These restrictions will apply to the territory over which I had responsibility on the Separation Date, which territory I acknowledge to be co-extensive with the cities encompassed by Delta’s worldwide route structure, as it exists as of the Separation Date.
c. Nothing in this Section 11 will restrict my employment in any position, function, or role with any airline or entity not defined in Section 11.b or Exhibit 1 hereto. Further, notwithstanding anything in this Section 11.b to the contrary, these restrictions shall not apply to employment with Airco Aviation Services, LLC (“Airco”), or its directly or indirectly wholly owned subsidiaries, including Unifi Aviation, LLC, for any period during which Delta owns at least 40% of Airco.

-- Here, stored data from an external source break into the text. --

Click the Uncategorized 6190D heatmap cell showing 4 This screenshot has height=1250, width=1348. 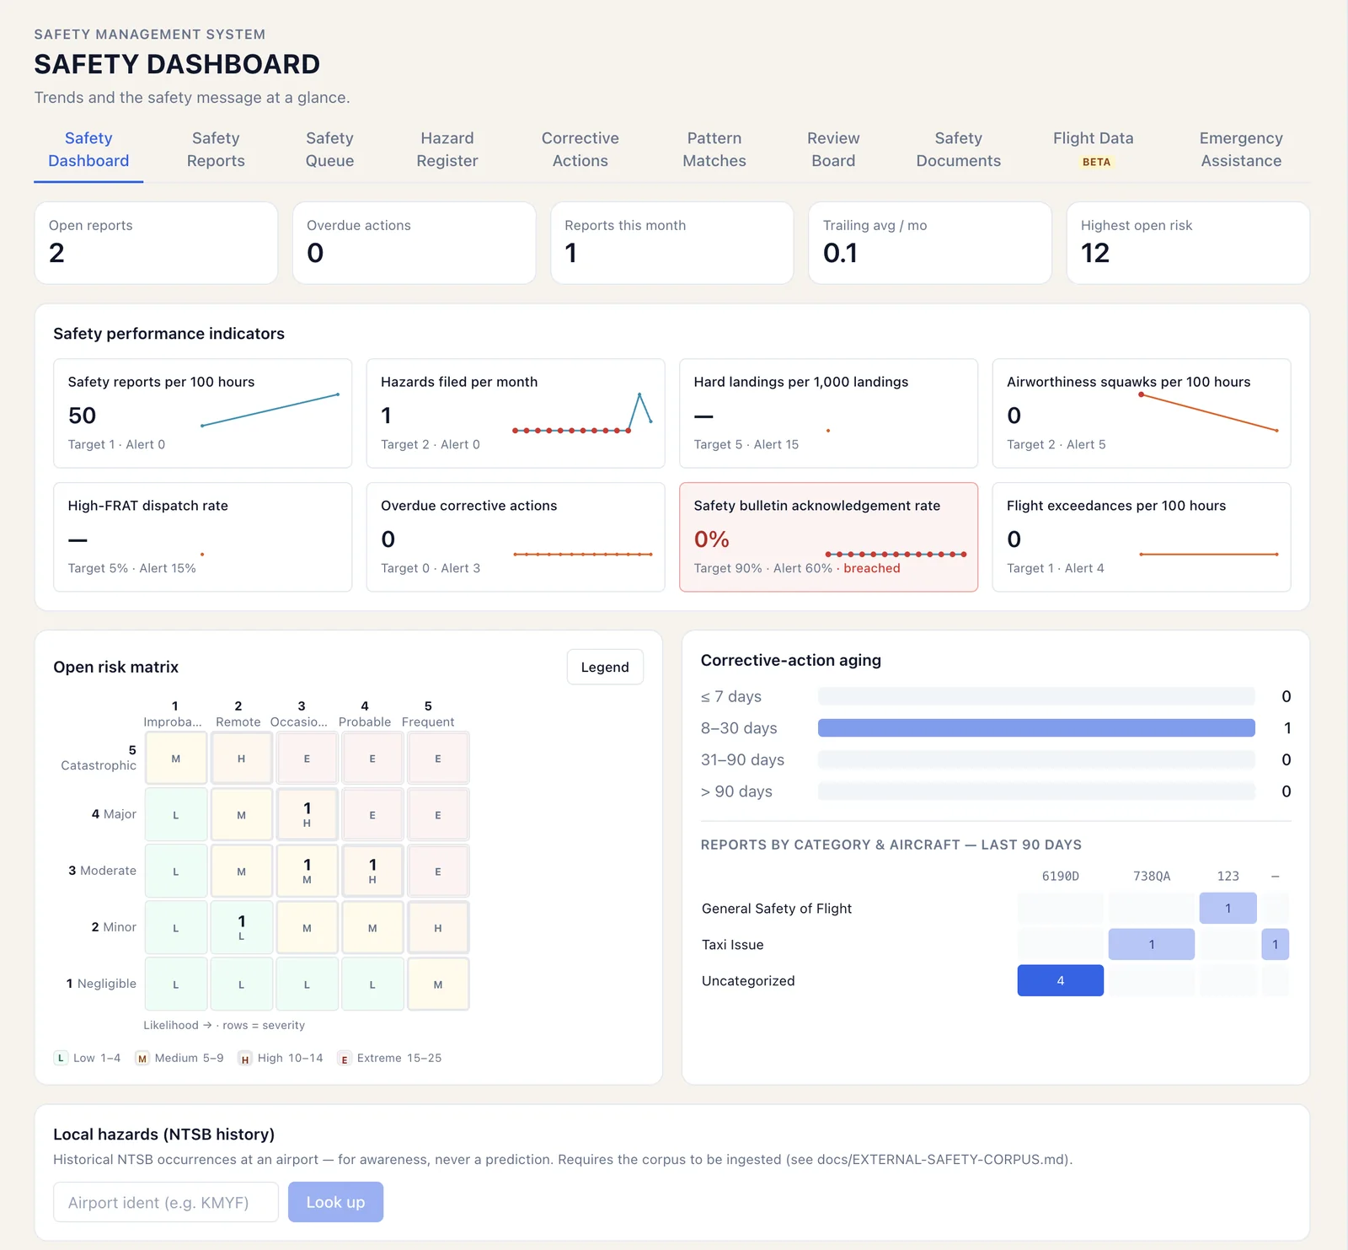click(1060, 980)
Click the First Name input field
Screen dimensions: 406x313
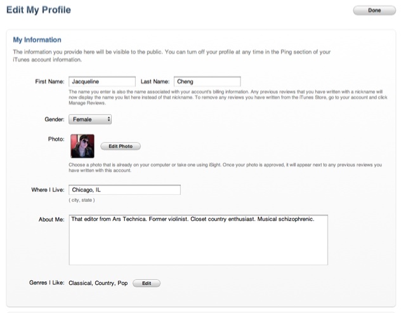(x=102, y=81)
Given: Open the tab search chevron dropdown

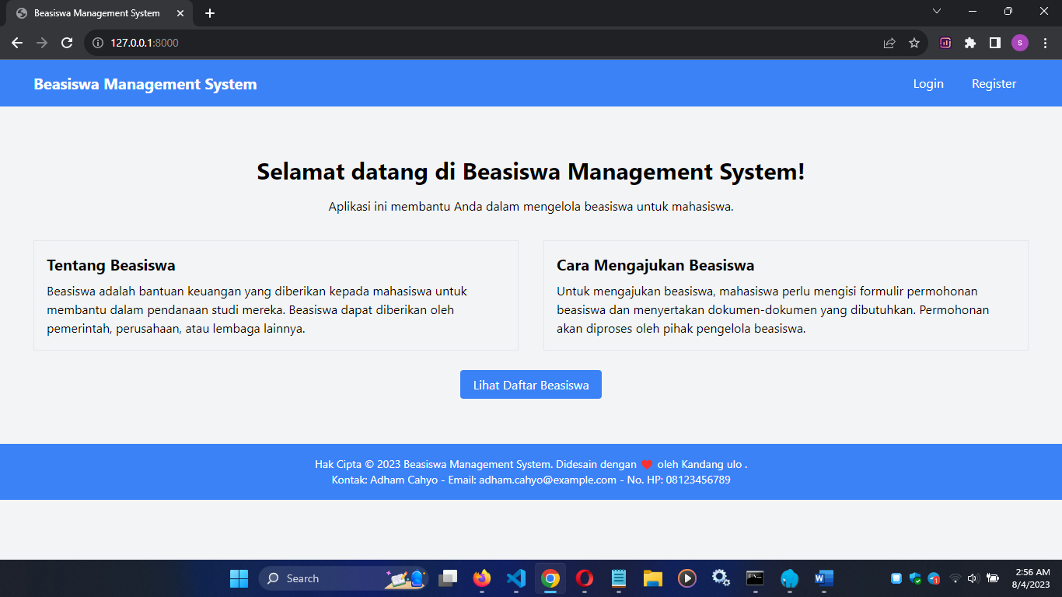Looking at the screenshot, I should click(937, 12).
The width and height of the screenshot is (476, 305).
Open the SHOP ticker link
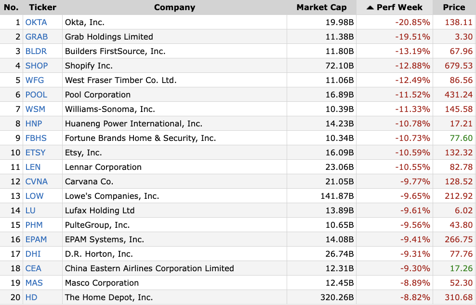(x=37, y=66)
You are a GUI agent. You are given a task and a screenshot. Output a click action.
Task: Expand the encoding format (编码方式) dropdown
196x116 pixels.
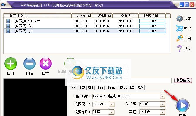[x=162, y=97]
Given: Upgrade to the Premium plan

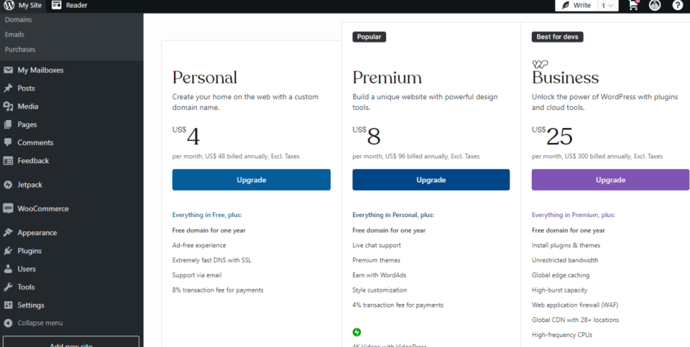Looking at the screenshot, I should tap(431, 180).
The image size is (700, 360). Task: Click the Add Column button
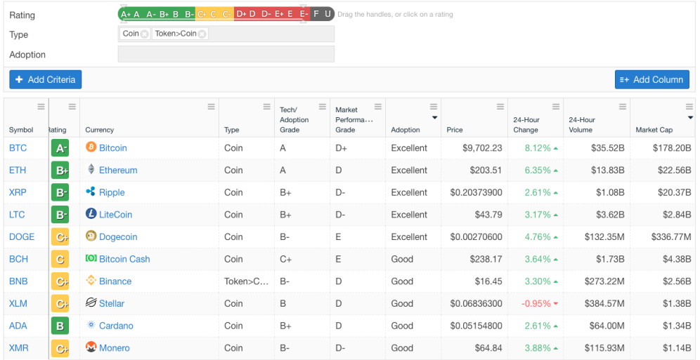652,80
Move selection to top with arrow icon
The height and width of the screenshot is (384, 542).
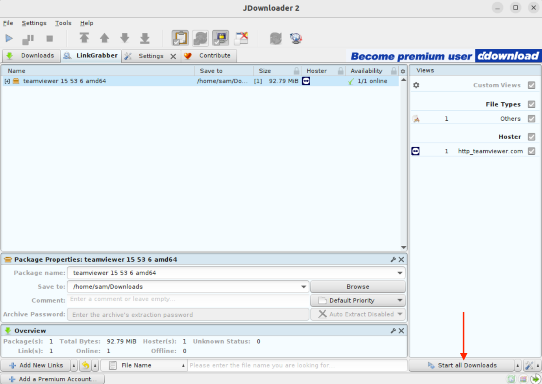click(84, 38)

12. Employee Non-Solicitation Agreement. During the one-year period following the Separation Date, I will not directly or indirectly (on my own behalf or on behalf of any other person, company, partnership, corporation or other entity), employ or solicit for employment any individual who is a management or professional employee of Delta, for employment with any entity or person other than Delta, or encourage or induce any such person to terminate their employment with Delta. The restrictions set forth in this Section 12 shall be limited to those Company management or professional employees who: (i) were employed by Delta during my employment in a management or professional job with Delta and (ii) with whom I had material professional contact during my employment with Delta.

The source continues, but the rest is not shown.